In a statement, Cork Opera House said its interim chief executive officer, Padraic Liston, had led an internal investigation into the matter.
It was claimed the alleged fraud was perpetrated over the last 15 months.
During the investigation, a member of staff had been interviewed, the company said.
“The employee, following an appropriate disciplinary process, has been removed from his employment,” a statement said.
Cork Opera House chairman Damian Wallace said the board was very disappointed to learn of the suspected fraud and had immediately informed the Gardaí and all stakeholders.
He confirmed the matter was under Garda investigation.
According to the board, the reported sum at the centre of the investigation was in the region of €63,000.
Cork Opera House board also said a review of current internal controls was progressing and it was likely to implement new checking procedures which would eliminate future exposure to fraud.
The board emphasised the alleged fraud was not related to recent financial difficulties at the Opera House, although the matter had contributed to the current year loss.
The board acknowledged, however, the incident will add to the challenges currently facing the venue.

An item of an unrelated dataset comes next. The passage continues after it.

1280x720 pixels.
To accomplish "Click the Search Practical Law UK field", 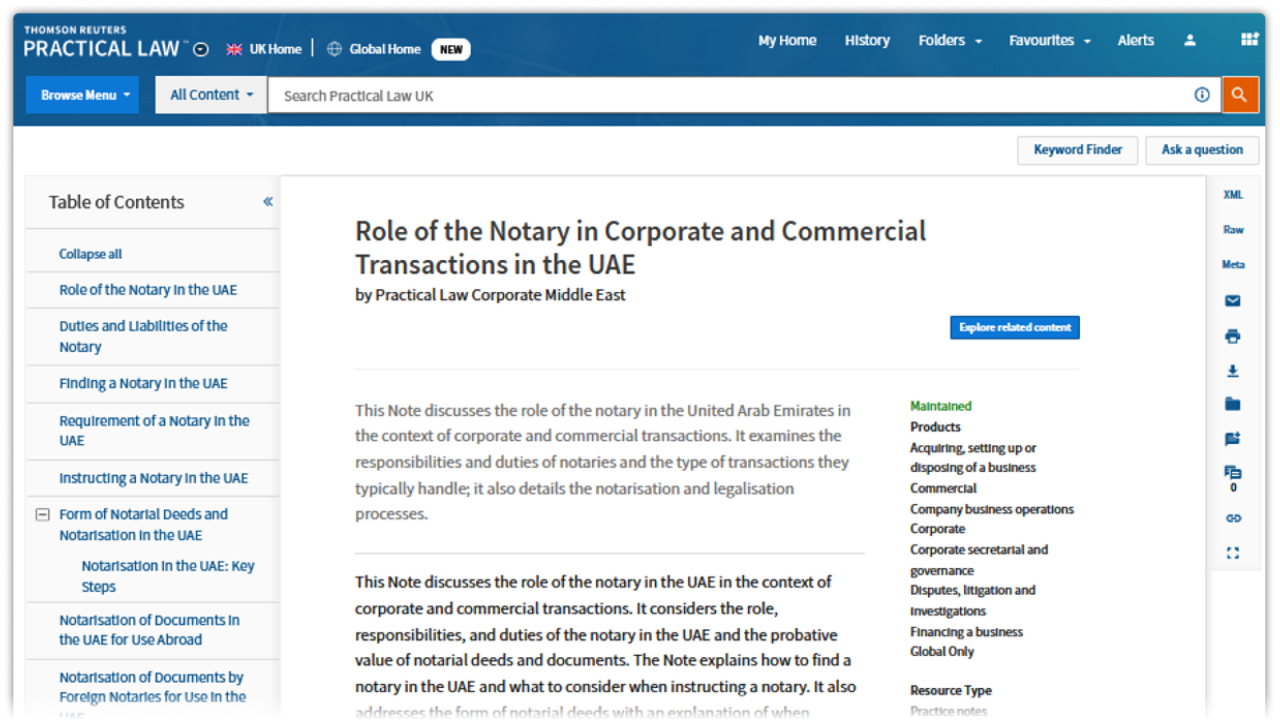I will click(730, 96).
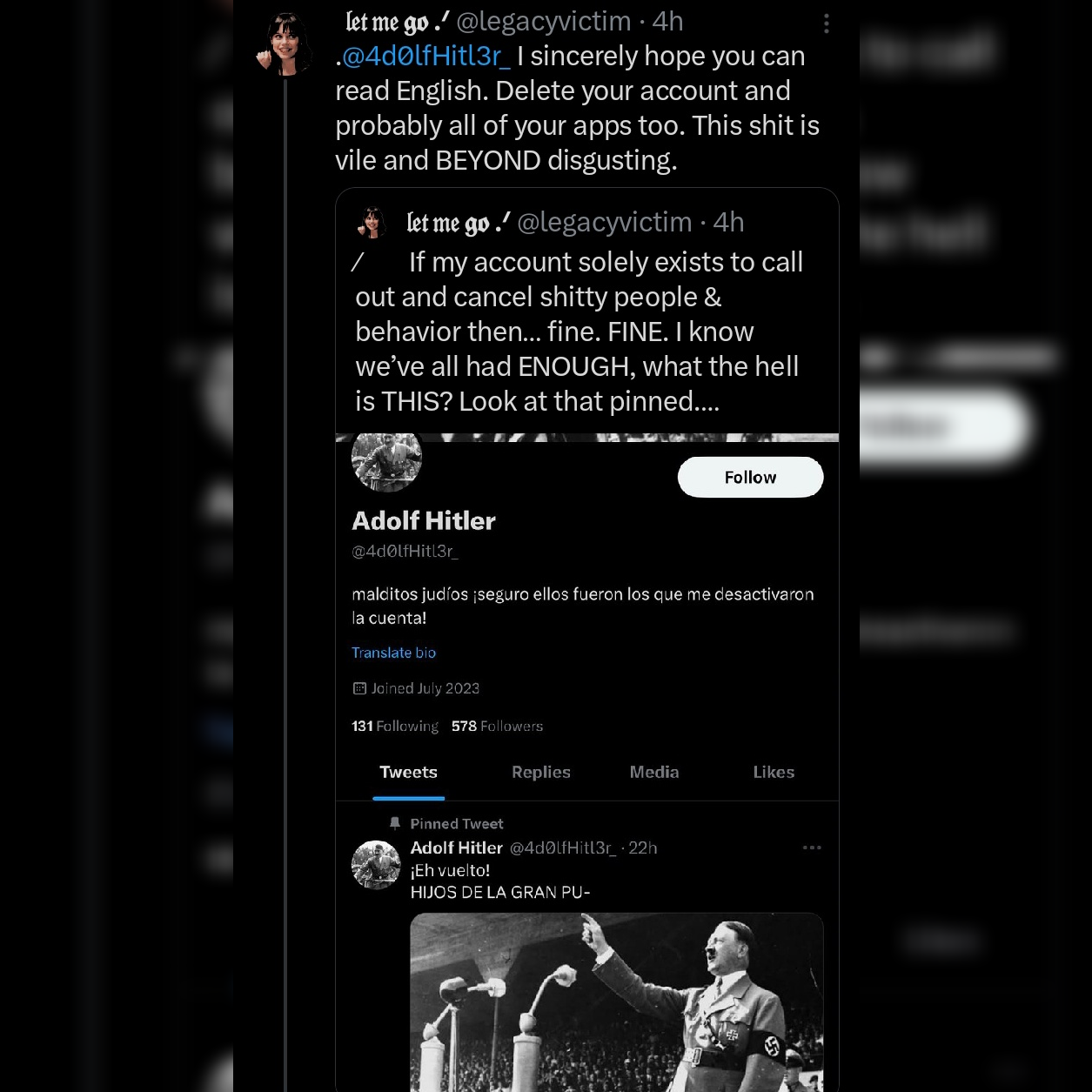Screen dimensions: 1092x1092
Task: Open the three-dot menu on top tweet
Action: [826, 23]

Cork Opera House had, earlier this year, decided to close for the summer to save money after suffering losses last year of more than €300,000.
The losses were posted almost 12 months after the theatre had undergone a €2 million refurbishment.
The refurbishment had involved the installation of new seating and had been paid for following some fundraising by the Opera House on top of grants from Cork City Council and the Department of Arts, Sports and Tourism.